* _Exercise directions_
The answer should contain all of the records below, each one copied word for word.

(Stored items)
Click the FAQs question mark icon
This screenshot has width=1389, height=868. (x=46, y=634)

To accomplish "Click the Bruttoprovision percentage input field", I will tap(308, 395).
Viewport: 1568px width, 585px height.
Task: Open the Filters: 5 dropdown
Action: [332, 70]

* _Solution to the problem_
Click the FAQs question mark icon
This screenshot has width=1389, height=868. (x=46, y=634)

To accomplish "Click the Bruttoprovision percentage input field", I will tap(308, 395).
Viewport: 1568px width, 585px height.
Task: Open the Filters: 5 dropdown
Action: [332, 70]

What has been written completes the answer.